独占本能が目覚めた外科医はウブな彼女を新妻にする
樹先生がくるみ薬局に姿を見せた日から、一週間が経った金曜日。
たまたま帰りが一緒になった同期の加藤君に「飲みに行かないか?」と声をかけられた。
今年の新入社員はマッシュヘア―がよく似合う加藤君と私のふたりだけ。新人ならではの悩みや愚痴など、職場では口にできない話が山ほどある。

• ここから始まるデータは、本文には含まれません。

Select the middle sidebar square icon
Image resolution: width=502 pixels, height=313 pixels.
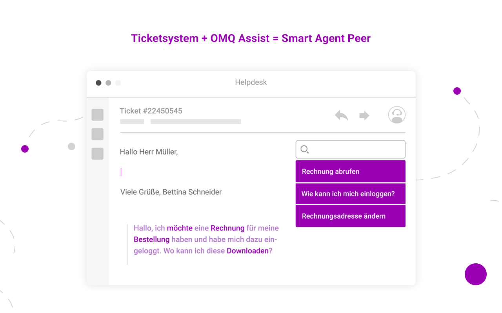click(97, 134)
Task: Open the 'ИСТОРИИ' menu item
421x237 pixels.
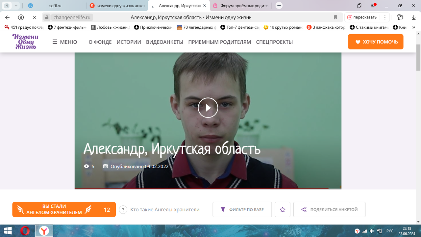Action: [x=129, y=42]
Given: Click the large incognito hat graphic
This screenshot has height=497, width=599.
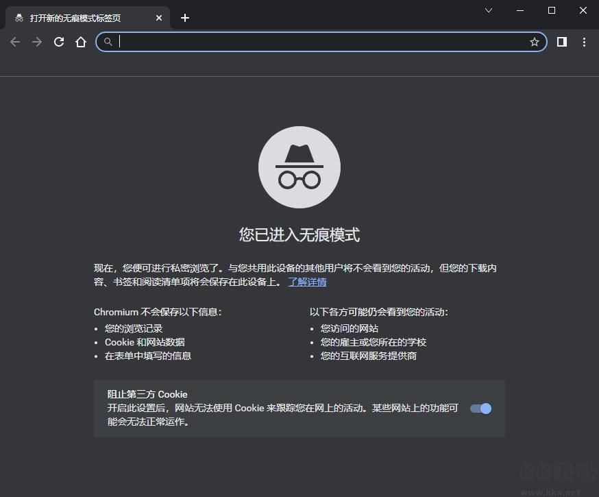Looking at the screenshot, I should click(x=300, y=167).
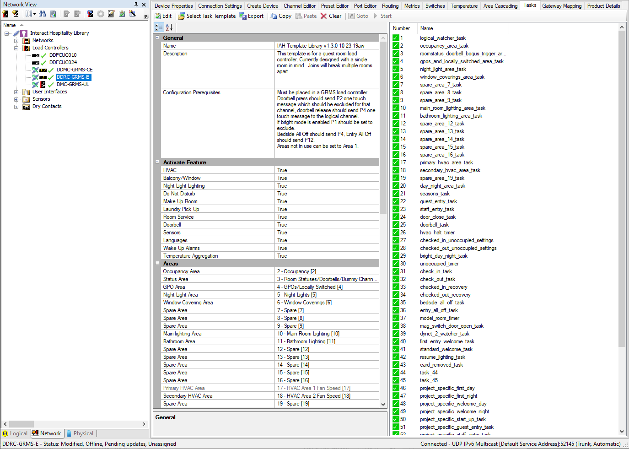Click the magic wand icon in the Network View toolbar
Image resolution: width=629 pixels, height=449 pixels.
pyautogui.click(x=133, y=14)
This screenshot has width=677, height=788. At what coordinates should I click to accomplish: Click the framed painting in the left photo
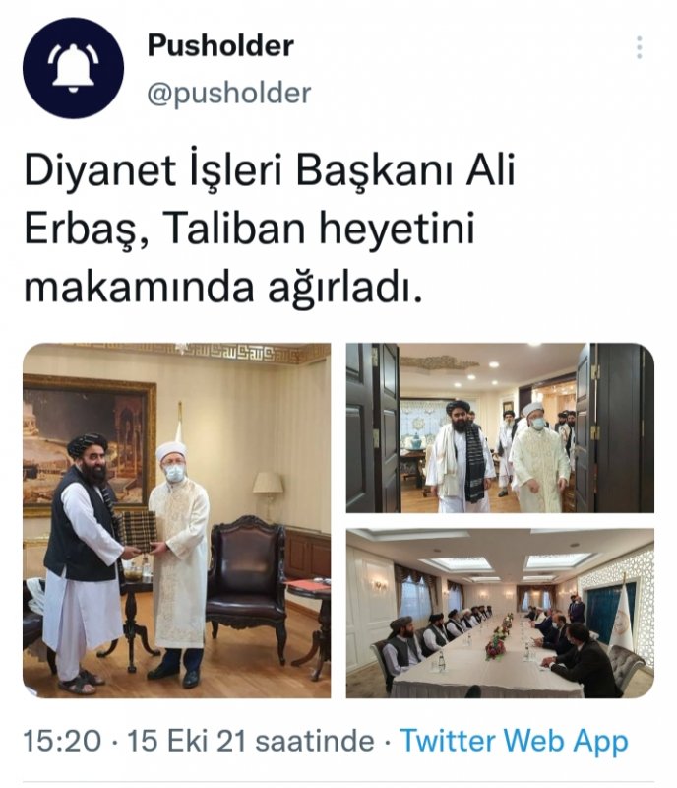click(x=90, y=447)
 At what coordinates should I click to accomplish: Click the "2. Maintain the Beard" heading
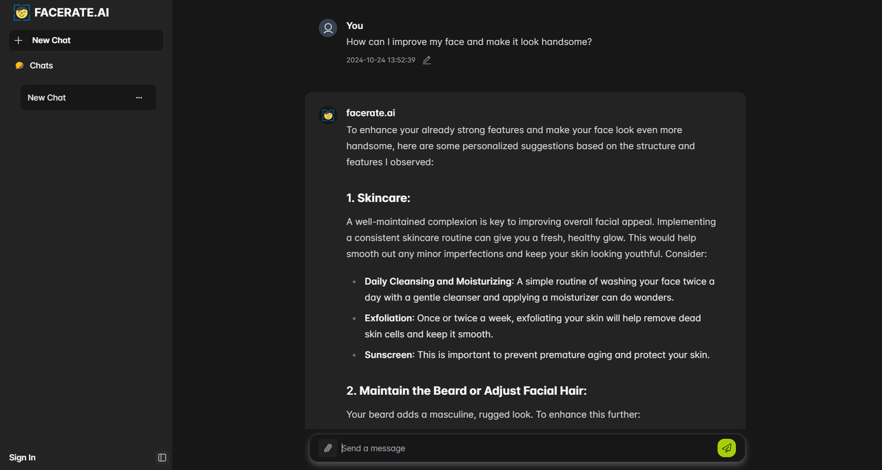466,391
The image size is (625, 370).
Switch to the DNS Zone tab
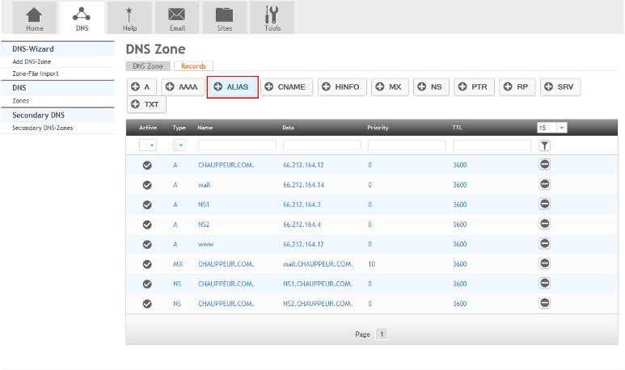(148, 66)
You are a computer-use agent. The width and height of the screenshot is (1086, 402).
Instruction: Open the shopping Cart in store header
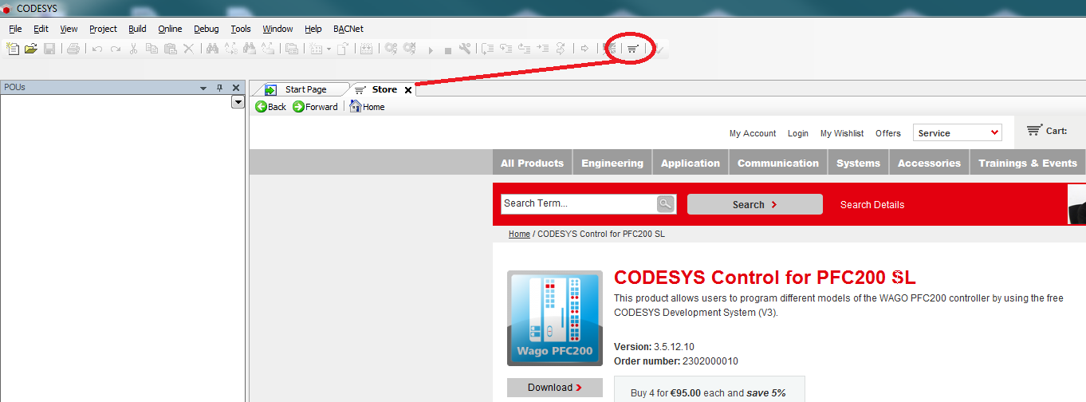(1046, 131)
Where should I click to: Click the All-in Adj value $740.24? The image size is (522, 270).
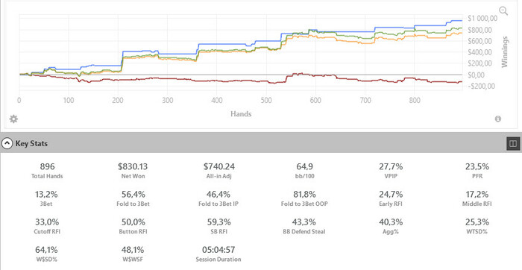(x=218, y=166)
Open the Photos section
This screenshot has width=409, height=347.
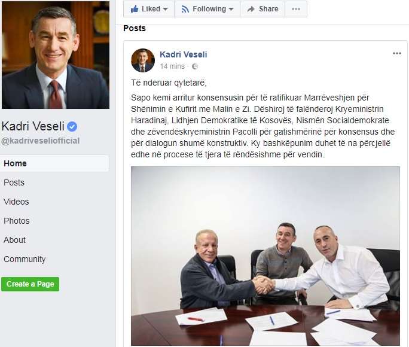tap(16, 221)
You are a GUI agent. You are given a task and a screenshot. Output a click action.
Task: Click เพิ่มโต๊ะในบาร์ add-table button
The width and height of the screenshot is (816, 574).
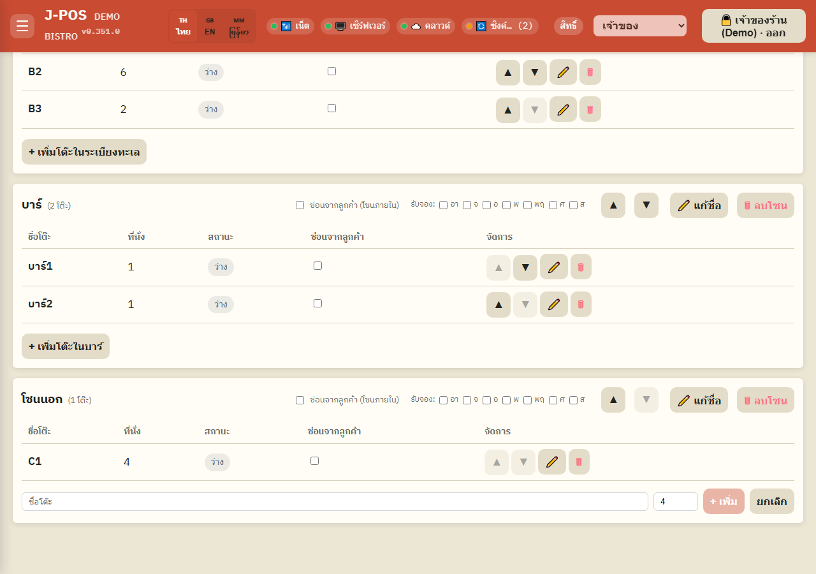(x=66, y=346)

この後の予定は真っ直ぐ家に帰るのみ。断る理由はなくて、すぐに「うん」と返事をした。
「白石と話をしたら、スッキリした。ありがとな」
「ううん。私も楽しかった。ありがとう」
ダイニングバーを出た先で、ふたりでケラケラと笑い合う。
「明日からまたがんばろうな」
「うん」
料理を取り分けてくれたり、お酒のお代わりをオーダーしてくれたり、気配り上手な彼と過ごすひとときはとても楽しかった。
ああ、酔った……。
星がひとつも見えない暗い空を見上げて、大きく息を吐き出した。
駅に向かって真っ直ぐ歩きたいのに、思うように力が入らない。
「大丈夫か? どこかで少し休むか?」
足もとがふらつく私の肩に、加藤くんの手が触れた。
お酒を飲みすぎてしまった私をあきれもせずに、介抱してくれるなんて、いい人だな……。
加藤君に不安定な体を支えてもらいながら歩いていると、思いがけない人物とバッタリ出くわした。
「華ちゃん?」
まさか、こんなところで会うなんて……。
スーツ姿の樹先生を、信じられない思いで見つめた。